А Люся шла в свою комнату и, оставив открытыми и окно и дверь, чтоб не было душно, осторожно ложилась в скрипучую кровать. Прохладное тело приятно согревалось под одеялом, и она начинала было задремывать, полагая, что и Костя спит. Но вдруг сквозь дрему пробивался его голос:
— Люся!
Она молчала.
А Костя опять:
— Люся! Люсенька…
На прежней квартире все сетовал, что ему мешают спать. Теперь никто не мешал, так сам не хотел.
Целую неделю длилась совершенно райская жизнь. Пожалуй, даже лучше райской. Костя и Люся имели довольно смутное представление об этом устаревшем идеале человеческого блаженства, но, кажется, в раю все-таки не было моря. А в Джубге было.
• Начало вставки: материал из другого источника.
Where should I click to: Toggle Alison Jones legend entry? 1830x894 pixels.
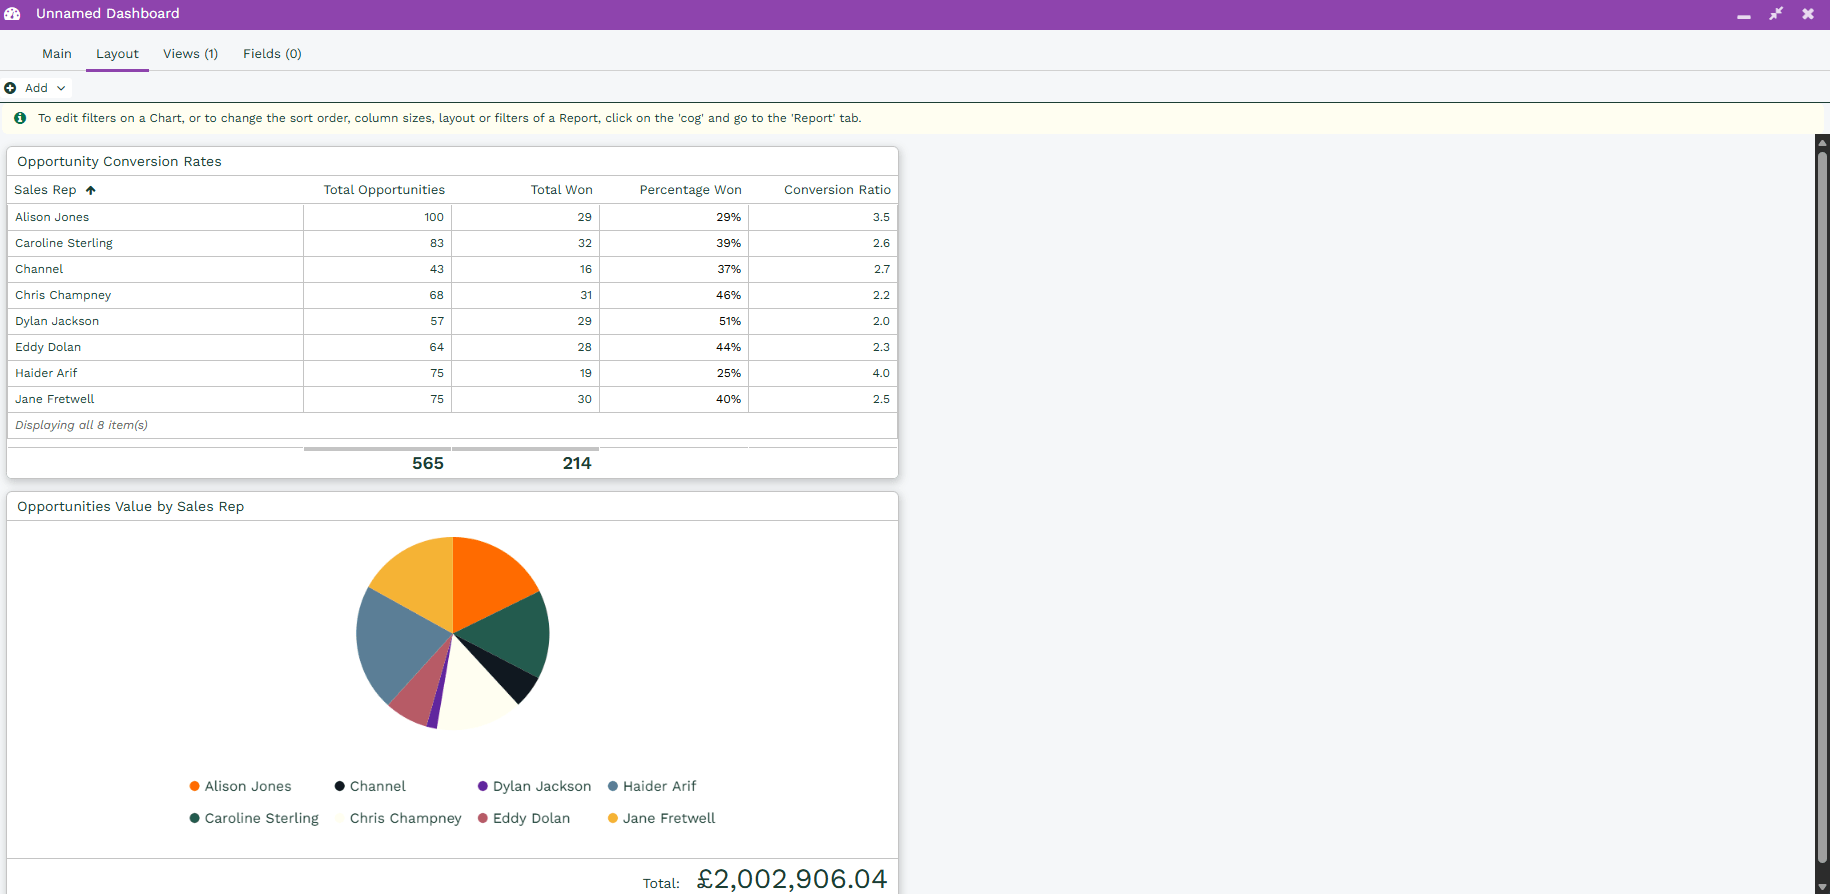(x=240, y=787)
Правда, иногда оно порядочно волновалось. Пенистые волны с недовольным шумом набегали на берег, разбивались и разочарованно откатывались обратно, но на смену им торопились новые и в нетерпеливой жажде свидания с берегом сбивали с ног купальщиков. В такие дни курортники предпочитали сидеть на песочке и не соваться в воду. Но Люся лихо плавала и не боялась волн. А Костя даже брал с собой Николку, они прыгали навстречу волнам и хохотали, а если не успевали прыгнуть и волна накрывала Николку с головой или сбивала с ног, то они, как только Николке удавалось отфыркаться, хохотали еще больше.
Жизнь текла приятно, весело и даже разнообразно. Один раз Люся с Костей, пораньше уложив Николку спать, посидели вечером в ресторане. Дважды ходили в кино — Николке в таких случаях приходилось засыпать под грохот выстрелов отважной семерки у отца на коленях. А еще всем семейством ездили на теплоходе в Архипо-Осиповку.
Это была чудесная прогулка. Теплоход, чуть покачиваясь на волнах, шел недалеко от берега, так что курортники могли любоваться живописными слоистыми скалами и горными соснами на увалах и на вершинах гор. А музыки было даже больше, чем нужно, — пластинки надрывались через усилитель всю дорогу, людям со слабыми нервами эта прогулка дорого обошлась. Но Люся с Костей на нервы никогда особенно не жаловались.
В Архипо-Осиповке Люся с Костей сходили на могилу русского солдата Архипа Осипова, в честь которого и назывался поселок. Она расположилась на возвышении, на том самом месте, где Архип Осипов насмерть стоял в битве с врагами и где теперь над его могилой высился большой, издалека видный с моря белый крест.
Ночью, проснувшись от какой-то непонятной тревоги, Люся опять вспомнила этот одинокий белый крест на холме. Потом пригрезился ей закат над морем, крик чайки и игра дельфинов. Все это было очень поэтично и хорошо, но тревога почему-то не проходила. Люся, проснувшись окончательно, попыталась сообразить, в чем дело. Не заболел ли Николка? Или Костя? Нет, оба дышали ровно. Другой, посторонний шум врывался в дом и томил сердце. «Это же море, — поняла наконец Люся. — Море разбушевалось».
У-ух! У-ух! — яростно и безнадежно бились о берег волны. — У-ух! У-ух! У-у…
Люся смотрела в окно сквозь ветки акации на темное небо, слушала эти отчаянные вздохи моря, и ей становилось тоскливо. Казалось, что море — живое и до смерти надоело ему тихо плескаться в своем ложе, похожем на огромную кровать с продавленной сеткой, и вот бушует оно, рвется на волю, врубается волнами в скалистые берега. Но крепки скалы, и не хотят они уступать морю свое место, разве что самую малость отвоюет синий бунтарь и смирится, утомившись от бесплодных волнений.